I read this over a few times (including aloud) to appreciate it more clearly. Something that often happens to me (and I imagine others) is that I get lost in the lines and sometimes lose the train of thought.  And that's one of the hard parts about poetry.  You have the line, the sentence, and the stanza and sometimes, they are all working to communicate the poem's idea(s).  So it can take some time to piece it together from line to sentence to stanza to poem as a whole.

The poem's sense of under-appreciation and inability for others to see the innate beauty of the poem's "we".  In many ways, it's clear that the "we" are Black people given the author, the place it's published in and the repeated references and contrasts of light and dark.  Though the poem could still be read without any knowledge of that context and still value the sense that the "we" are a marginalized group speaking to their dignity and value in a world that doesn't realize or recognize it.  

The first line of the second stanza resonates with me as I find the concept of how interdependence or co-creation, even when there is tension to be fascinating.  The stars can only shine (or look special) if the background has been appropriate to bring highlight them.  In similar fashion, white culture and business could only thrive in the ways that it did because in the background, a system of Black exploitation exists to hold it up. 

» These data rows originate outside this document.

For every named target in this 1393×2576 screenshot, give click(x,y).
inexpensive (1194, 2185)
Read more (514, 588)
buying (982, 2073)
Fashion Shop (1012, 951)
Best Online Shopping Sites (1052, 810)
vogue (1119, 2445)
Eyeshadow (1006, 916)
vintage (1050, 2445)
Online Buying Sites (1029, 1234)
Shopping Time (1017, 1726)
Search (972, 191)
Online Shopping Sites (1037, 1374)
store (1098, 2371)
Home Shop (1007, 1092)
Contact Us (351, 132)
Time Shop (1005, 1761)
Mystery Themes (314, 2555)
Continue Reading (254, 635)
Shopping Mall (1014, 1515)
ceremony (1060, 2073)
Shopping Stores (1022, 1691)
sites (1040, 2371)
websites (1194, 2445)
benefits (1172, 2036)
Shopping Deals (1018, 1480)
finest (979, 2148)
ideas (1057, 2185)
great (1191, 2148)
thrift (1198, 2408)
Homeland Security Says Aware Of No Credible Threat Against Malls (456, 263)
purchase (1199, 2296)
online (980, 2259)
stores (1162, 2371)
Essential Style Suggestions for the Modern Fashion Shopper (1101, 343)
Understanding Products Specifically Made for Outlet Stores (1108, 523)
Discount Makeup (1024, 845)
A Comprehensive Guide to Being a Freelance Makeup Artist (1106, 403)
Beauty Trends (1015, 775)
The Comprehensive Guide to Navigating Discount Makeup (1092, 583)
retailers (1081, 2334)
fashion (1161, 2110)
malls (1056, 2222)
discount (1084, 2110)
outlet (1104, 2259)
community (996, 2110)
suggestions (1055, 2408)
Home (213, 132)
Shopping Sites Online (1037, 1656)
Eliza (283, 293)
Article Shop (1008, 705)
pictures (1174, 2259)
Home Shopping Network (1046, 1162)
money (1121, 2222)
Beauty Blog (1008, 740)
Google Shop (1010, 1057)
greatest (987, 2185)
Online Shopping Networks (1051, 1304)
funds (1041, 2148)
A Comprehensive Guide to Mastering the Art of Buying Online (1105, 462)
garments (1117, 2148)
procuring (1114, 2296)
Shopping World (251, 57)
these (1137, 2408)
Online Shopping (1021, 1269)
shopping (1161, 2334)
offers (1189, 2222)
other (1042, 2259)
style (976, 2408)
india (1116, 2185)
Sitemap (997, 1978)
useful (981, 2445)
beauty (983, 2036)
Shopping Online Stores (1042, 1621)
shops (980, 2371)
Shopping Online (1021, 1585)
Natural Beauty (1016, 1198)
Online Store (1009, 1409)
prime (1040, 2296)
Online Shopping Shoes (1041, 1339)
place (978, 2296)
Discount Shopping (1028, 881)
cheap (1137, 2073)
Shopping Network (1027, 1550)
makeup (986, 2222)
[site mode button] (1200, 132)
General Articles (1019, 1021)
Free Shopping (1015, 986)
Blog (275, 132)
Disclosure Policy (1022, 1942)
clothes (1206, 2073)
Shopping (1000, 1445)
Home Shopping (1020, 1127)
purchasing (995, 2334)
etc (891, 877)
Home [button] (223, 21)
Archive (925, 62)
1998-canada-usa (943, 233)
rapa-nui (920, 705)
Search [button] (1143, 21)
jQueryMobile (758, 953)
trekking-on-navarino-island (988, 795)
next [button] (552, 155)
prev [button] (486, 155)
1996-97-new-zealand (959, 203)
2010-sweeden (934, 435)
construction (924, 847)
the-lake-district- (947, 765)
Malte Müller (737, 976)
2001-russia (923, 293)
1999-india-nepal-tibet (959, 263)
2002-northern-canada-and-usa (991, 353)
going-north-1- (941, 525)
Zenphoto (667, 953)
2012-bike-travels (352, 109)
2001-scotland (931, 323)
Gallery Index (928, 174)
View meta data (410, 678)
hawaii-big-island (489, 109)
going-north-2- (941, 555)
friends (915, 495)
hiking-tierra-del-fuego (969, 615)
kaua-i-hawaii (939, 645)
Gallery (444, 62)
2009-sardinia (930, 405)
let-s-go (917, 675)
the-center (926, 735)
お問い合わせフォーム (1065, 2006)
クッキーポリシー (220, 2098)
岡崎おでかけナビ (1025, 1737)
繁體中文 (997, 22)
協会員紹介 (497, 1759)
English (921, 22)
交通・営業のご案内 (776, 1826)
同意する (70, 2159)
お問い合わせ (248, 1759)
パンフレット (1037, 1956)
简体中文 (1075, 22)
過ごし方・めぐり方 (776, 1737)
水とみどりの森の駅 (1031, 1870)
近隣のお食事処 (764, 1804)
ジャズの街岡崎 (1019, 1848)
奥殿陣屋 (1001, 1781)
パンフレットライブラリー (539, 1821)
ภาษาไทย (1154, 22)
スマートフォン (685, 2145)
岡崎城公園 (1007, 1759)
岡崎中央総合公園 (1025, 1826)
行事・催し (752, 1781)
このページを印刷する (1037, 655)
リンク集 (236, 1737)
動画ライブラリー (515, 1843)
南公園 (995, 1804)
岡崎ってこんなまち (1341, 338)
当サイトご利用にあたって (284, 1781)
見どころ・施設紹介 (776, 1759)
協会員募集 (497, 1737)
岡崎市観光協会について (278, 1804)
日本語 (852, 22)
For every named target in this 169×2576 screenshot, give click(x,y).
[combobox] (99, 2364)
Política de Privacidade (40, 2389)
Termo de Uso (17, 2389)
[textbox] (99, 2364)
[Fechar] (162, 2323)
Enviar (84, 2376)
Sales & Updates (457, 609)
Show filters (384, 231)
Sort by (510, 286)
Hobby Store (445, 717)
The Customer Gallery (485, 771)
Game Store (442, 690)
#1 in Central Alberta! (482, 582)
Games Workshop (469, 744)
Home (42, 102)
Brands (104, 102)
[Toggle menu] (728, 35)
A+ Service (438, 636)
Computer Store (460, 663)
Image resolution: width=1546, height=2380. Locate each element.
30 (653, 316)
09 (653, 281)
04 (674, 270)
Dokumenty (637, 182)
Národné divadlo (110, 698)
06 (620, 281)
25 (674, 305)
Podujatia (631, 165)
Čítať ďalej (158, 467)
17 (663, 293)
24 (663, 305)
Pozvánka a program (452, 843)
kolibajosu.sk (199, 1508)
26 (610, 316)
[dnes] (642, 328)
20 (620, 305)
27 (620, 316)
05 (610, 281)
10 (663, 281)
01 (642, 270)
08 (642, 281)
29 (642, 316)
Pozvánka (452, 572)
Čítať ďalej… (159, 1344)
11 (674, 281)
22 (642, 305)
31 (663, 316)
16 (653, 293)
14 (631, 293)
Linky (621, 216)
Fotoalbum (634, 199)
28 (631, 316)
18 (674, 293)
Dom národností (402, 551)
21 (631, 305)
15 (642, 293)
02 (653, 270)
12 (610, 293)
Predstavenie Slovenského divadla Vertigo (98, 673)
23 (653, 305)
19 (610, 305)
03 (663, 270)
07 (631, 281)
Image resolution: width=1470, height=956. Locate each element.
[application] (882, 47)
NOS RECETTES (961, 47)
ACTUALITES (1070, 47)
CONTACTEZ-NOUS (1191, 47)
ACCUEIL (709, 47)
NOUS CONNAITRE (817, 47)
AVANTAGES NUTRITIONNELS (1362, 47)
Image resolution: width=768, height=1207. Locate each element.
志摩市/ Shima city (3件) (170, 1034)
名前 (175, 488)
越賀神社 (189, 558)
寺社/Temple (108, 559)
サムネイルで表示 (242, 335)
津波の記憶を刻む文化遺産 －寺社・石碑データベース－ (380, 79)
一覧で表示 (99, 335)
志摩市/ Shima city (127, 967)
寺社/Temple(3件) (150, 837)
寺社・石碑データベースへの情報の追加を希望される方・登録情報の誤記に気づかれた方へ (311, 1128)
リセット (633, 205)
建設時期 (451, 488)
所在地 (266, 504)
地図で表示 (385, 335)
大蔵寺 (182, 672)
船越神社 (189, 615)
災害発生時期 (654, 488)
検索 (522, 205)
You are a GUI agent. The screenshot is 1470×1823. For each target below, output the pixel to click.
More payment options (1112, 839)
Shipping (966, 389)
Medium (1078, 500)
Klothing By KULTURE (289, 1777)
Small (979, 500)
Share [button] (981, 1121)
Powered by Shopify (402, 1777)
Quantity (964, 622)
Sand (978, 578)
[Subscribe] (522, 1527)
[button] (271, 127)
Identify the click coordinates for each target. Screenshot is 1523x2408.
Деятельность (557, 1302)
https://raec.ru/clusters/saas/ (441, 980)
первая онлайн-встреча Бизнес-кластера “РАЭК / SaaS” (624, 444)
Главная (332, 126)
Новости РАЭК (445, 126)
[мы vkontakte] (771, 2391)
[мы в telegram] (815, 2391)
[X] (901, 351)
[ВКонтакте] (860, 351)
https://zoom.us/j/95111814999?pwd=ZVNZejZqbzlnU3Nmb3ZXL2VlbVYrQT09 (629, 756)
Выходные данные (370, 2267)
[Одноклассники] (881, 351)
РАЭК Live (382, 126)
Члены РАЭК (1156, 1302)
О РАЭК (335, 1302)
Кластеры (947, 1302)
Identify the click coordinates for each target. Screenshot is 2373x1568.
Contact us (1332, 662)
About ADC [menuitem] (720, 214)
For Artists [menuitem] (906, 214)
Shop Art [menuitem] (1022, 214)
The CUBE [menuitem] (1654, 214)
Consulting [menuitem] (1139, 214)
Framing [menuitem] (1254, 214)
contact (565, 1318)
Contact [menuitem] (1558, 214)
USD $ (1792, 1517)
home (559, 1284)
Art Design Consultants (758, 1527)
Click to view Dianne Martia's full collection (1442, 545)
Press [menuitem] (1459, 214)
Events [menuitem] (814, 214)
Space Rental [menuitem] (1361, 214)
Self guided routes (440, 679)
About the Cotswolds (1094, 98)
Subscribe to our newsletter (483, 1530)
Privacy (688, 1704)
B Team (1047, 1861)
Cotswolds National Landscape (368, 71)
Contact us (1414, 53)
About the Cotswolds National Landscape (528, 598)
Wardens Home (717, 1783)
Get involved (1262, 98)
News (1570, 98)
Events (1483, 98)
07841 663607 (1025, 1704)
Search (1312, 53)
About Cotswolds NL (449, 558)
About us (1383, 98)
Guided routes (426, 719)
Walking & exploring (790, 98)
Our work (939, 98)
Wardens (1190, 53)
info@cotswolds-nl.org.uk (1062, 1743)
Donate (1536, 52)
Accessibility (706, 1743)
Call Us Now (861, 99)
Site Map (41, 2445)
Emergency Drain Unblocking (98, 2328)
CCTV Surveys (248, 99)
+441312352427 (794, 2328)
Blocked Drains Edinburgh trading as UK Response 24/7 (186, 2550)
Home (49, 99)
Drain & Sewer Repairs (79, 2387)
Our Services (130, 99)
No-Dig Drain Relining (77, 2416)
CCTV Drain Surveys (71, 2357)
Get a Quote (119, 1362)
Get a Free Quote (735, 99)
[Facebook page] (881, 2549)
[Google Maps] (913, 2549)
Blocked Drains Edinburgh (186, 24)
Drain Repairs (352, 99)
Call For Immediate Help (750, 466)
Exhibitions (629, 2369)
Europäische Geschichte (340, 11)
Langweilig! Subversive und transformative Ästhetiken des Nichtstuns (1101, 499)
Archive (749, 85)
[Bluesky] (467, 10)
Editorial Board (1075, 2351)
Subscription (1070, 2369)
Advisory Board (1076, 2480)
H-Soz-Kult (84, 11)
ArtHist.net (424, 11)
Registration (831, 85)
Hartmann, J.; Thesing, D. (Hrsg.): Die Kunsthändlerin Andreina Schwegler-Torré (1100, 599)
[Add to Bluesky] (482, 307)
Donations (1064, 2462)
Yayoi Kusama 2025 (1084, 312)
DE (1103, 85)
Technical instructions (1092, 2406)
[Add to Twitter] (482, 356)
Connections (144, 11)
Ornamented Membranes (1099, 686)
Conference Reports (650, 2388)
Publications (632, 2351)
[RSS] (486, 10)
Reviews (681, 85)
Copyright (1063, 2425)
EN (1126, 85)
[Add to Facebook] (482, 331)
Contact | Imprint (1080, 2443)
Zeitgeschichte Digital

Those are my thoughts.  What did you find interesting about the poem?

About the reflections
This poem is part of a 365 day challenge project that focuses on a poem a day.  Similar projects have included short shorties and photo reflections. Part of the intention of this year's project is to develop a better appreciation and means of reflecting on poetry, something that has never been a strong suit for me.  These reflections therefore do not represent a definitive assessment of the work by me. They are merely an opportunity for me to have a public conversation about what they mean in order to help myself better understand them and mayhaps have a conversation with readers for further insight.